++++ Information supplied ++++

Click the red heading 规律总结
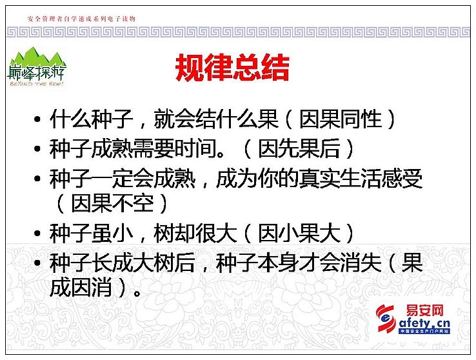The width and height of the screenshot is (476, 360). pos(232,68)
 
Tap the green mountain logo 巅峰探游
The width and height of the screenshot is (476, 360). pos(36,67)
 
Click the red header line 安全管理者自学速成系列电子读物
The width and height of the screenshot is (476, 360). pos(81,19)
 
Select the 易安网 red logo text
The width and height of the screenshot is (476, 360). pos(424,310)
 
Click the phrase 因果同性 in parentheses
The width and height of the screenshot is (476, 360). pos(341,119)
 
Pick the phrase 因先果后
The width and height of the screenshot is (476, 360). pos(299,149)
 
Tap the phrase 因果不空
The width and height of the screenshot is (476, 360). pos(112,203)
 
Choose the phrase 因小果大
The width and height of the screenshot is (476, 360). pos(299,234)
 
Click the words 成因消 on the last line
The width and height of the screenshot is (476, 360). pos(81,287)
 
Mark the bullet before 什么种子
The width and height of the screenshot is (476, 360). pos(37,119)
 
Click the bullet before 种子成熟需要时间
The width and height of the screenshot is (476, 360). pos(37,149)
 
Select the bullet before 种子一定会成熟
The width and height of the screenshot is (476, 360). pos(37,179)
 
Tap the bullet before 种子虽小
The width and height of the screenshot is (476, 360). pos(37,234)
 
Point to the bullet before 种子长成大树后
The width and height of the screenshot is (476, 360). pos(37,263)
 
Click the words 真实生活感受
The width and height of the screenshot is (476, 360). pos(361,179)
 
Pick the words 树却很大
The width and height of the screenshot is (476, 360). pos(195,234)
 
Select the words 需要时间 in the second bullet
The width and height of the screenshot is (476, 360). pos(175,149)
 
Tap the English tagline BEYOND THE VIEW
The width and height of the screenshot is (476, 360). pos(36,83)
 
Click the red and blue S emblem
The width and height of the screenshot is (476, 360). pos(386,318)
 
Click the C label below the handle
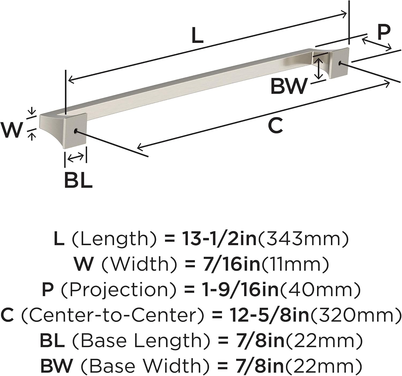(275, 126)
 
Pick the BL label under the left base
(78, 180)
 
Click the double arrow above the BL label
(76, 158)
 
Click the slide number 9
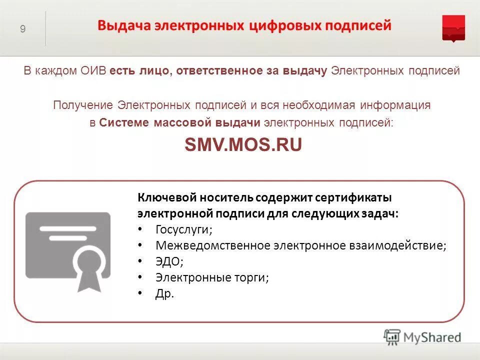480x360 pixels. pyautogui.click(x=23, y=30)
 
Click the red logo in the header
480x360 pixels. pyautogui.click(x=454, y=28)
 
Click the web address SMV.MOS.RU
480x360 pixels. pyautogui.click(x=244, y=144)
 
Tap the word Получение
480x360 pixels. pyautogui.click(x=84, y=106)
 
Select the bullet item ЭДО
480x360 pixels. pyautogui.click(x=170, y=262)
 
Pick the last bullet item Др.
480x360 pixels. pyautogui.click(x=165, y=294)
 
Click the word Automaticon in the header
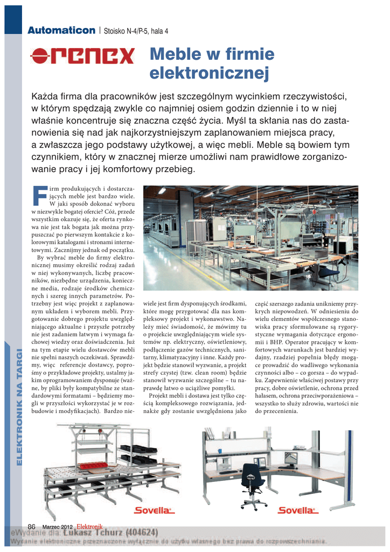[62, 30]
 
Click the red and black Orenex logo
[82, 55]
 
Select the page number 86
[31, 527]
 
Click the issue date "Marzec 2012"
[58, 527]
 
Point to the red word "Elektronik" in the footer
[89, 526]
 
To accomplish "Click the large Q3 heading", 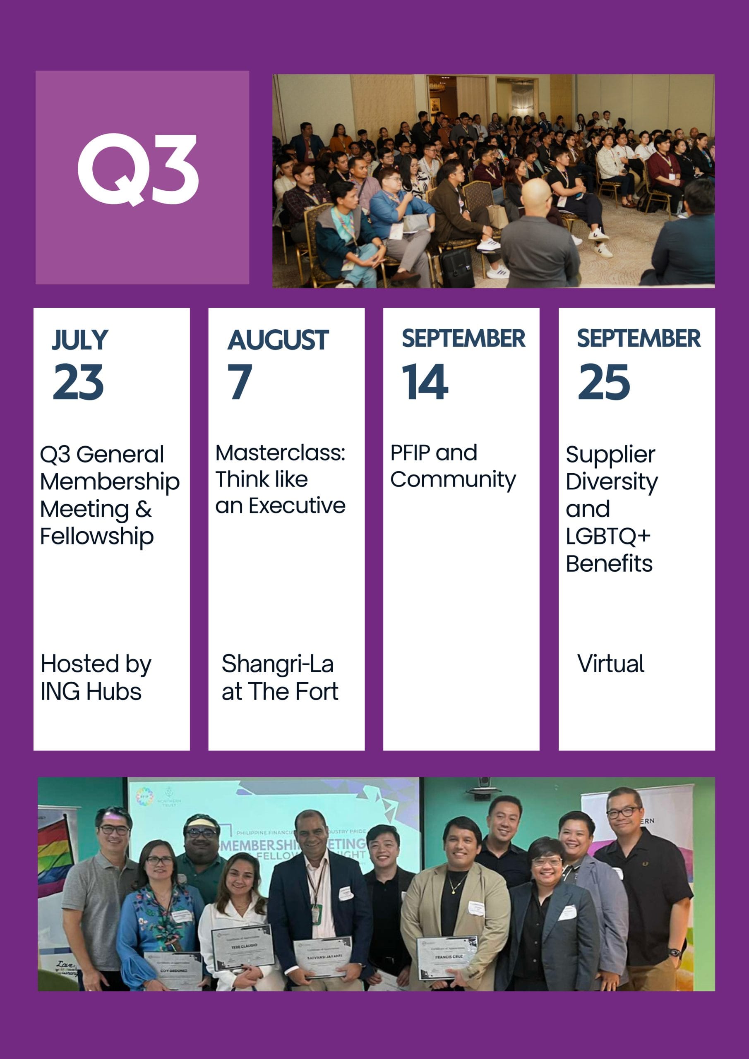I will pyautogui.click(x=139, y=169).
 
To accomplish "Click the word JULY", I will pyautogui.click(x=80, y=340).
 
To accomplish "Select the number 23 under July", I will pyautogui.click(x=79, y=381).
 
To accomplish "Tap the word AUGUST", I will pyautogui.click(x=278, y=340).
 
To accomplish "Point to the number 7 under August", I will pyautogui.click(x=240, y=381).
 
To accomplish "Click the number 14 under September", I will pyautogui.click(x=425, y=381).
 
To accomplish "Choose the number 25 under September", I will pyautogui.click(x=604, y=381).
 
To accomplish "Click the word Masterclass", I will pyautogui.click(x=280, y=453).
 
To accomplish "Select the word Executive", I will pyautogui.click(x=297, y=506).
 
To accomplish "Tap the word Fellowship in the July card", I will pyautogui.click(x=97, y=537).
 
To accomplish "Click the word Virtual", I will pyautogui.click(x=610, y=664).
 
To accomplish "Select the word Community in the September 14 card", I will pyautogui.click(x=453, y=480).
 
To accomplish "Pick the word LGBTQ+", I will pyautogui.click(x=608, y=536).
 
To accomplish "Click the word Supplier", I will pyautogui.click(x=610, y=455).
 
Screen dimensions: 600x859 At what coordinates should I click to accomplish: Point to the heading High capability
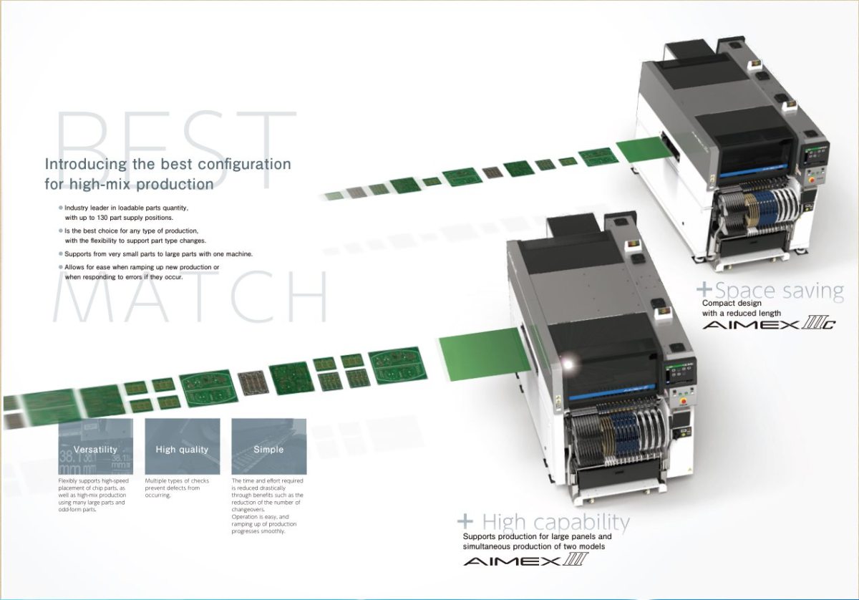555,522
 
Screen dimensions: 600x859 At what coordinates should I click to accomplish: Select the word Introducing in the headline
85,164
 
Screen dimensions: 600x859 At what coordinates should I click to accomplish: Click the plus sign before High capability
466,521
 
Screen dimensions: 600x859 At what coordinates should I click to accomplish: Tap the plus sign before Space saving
705,290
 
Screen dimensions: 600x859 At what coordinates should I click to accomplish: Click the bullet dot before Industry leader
61,208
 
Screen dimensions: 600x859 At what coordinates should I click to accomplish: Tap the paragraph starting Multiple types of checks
177,488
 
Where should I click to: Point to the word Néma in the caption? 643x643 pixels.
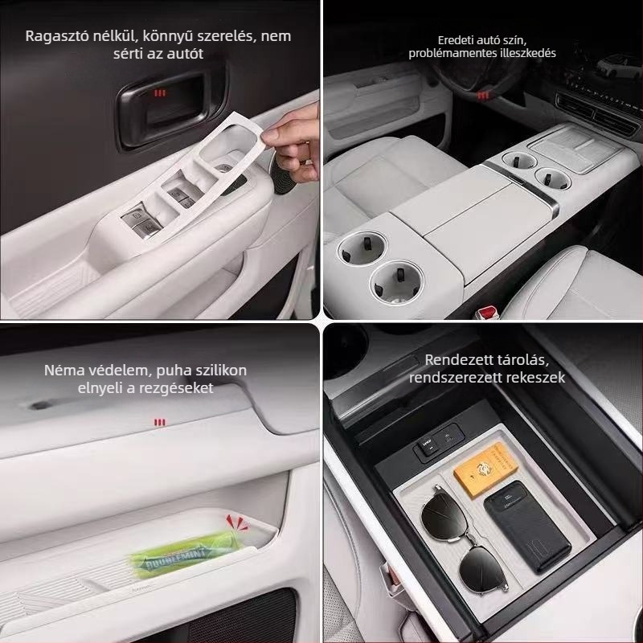[x=63, y=371]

++++

▶ _Do this_:
Render the lines between the one holding "Click the bullet before 种子成熟需要时间" and the one holding "(476, 360). pos(361,179)", both included, as a Markdown table with the columns Number and Line, leaving out blank lines.

▶ _Response_:
| Number | Line |
|---|---|
| 1 | Click the bullet before 种子成熟需要时间 |
| 2 | The width and height of the screenshot is (476, 360). pos(37,149) |
| 3 | Select the bullet before 种子一定会成熟 |
| 4 | The width and height of the screenshot is (476, 360). pos(37,179) |
| 5 | Tap the bullet before 种子虽小 |
| 6 | The width and height of the screenshot is (476, 360). pos(37,234) |
| 7 | Point to the bullet before 种子长成大树后 |
| 8 | The width and height of the screenshot is (476, 360). pos(37,263) |
| 9 | Click the words 真实生活感受 |
| 10 | The width and height of the screenshot is (476, 360). pos(361,179) |